While these presidential decisions produced howls from abroad of
"unilateralism" and "isolationism," they are signs of U.S. resolve in the
struggle between God-and-country people and the globalists who await the
messiah of World Government.
And just as the decision of the Ninth Circuit Court of Appeals
to declare the Pledge of Allegiance unconstitutional tipped the hand of
judicial activists, this U.N. attempt to force U.S. troops under the ICC is
welcome. For now, we no longer see as through a glass darkly who the true
enemies of American independence are. Their dream is to limit U.S.
sovereignty and transfer control of U.S. wealth and power to a global elite
that intends to rule the world in the interests not of nations, but of
mankind. The institutions of that global regime are already up and
operating.
The Security Council is its Senate; the General Assembly its
lower house. The Supreme Court is to consist of the World Trade Organization
for trade, the ICC for war crimes and the World Court for disputes between
nations. The foreign aid dispensers are the African, Asian and Latin
American Development banks, and the World Bank. The IMF is its Federal
Reserve -- and the model is the European Union.
In the last decade, World Government made mammoth strides, with
"Third Way" socialists giving up their national currencies in Europe, the
creation of the WTO with the backing of Newt Gingrich and Bob Dole, GOP
support of new bailout billions for the IMF and Clinton's signing of America
on to the ICC.
But globalist demands have now begun to clash with U.S. vital
interests in ways even Republicans can understand. For the Senate to ratify
Kyoto would mean a rollback of U.S. fossil fuel emissions to the level of
1990 -- i.e., a depression. And even Democrats realize that the ICC's
prosecution of U.S. soldiers for war crimes means the end of the career of
any politician who lets that happen.
With immigration, sovereignty is becoming the most explosive
issue in Europe, and it is propelling populist parties toward power. So
fearful has the European Left become that it now seems hesitant to expand
and deepen the EU into an all-powerful regime.
Baroness Margaret Thatcher now concedes that Enoch Powell, whose
career was destroyed by his "rivers of blood" speech decrying Third World
immigration, was right to have opposed Britain's entry into the EU. She
seeks a British withdrawal.
The vehicle the globalists hope to ride is free trade. As the
European Coal and Steel Community led to the European Economic Community to
the European Community to the European Union today and Euroland tomorrow,
they hope NAFTA will lead to a hemispheric free-trade zone, then a global
zone with a single currency. Out of this will arise a regime that will
slowly expand its power until national sovereignty is ancient history.

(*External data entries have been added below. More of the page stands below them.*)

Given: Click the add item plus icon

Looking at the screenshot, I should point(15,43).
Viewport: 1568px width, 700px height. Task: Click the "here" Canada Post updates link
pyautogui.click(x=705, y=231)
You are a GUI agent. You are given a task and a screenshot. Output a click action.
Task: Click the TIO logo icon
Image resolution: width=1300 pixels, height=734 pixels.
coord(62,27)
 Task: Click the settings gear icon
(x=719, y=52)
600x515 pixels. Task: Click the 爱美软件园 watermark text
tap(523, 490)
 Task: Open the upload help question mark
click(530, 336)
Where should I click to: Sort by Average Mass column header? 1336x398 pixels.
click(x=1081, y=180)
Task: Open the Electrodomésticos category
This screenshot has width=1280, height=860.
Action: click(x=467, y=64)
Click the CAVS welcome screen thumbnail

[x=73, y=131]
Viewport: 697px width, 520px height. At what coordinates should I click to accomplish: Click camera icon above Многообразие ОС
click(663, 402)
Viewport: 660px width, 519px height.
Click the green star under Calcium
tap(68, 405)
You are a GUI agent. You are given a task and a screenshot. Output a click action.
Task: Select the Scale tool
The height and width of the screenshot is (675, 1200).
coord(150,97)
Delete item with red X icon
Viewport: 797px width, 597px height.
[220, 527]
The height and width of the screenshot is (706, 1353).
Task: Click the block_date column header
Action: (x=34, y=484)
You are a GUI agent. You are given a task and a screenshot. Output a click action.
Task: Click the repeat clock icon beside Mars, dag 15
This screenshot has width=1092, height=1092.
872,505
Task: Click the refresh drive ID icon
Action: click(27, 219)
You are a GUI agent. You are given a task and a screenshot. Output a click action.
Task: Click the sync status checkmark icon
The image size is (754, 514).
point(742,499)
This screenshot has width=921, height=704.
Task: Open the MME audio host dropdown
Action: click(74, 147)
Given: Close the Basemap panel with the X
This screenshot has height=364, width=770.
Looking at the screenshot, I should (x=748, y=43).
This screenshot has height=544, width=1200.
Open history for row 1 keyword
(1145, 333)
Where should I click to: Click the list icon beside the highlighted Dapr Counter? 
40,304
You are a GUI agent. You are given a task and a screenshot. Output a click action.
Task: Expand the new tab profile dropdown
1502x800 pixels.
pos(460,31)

The issue may be decided this decade, and we Americans will make
the decision. If the price of global trade is a WTO that can impose its
will, if the price of the Global Economy is another round of IMF bailouts,
if the price of being a world citizen is the surrender of sovereignty and
authority to the U.N., will Americans pay it?
What exactly is the price of liberty?
The globalists have a vision of the future, and they will pursue
it instinctively and incessantly. The question is: Will patriots not only
block this drive to world government, but will they to roll it back? Are
they willing to recognize, as Baroness Thatcher has, that we are far down
the road to the loss of national independence?
In this struggle, it is an advantage for true conservatives and
populists that George W. Bush is not only Andover, Yale, Skull & Bones,
Harvard Business and Kennebunkport, he is also Midland-Odessa.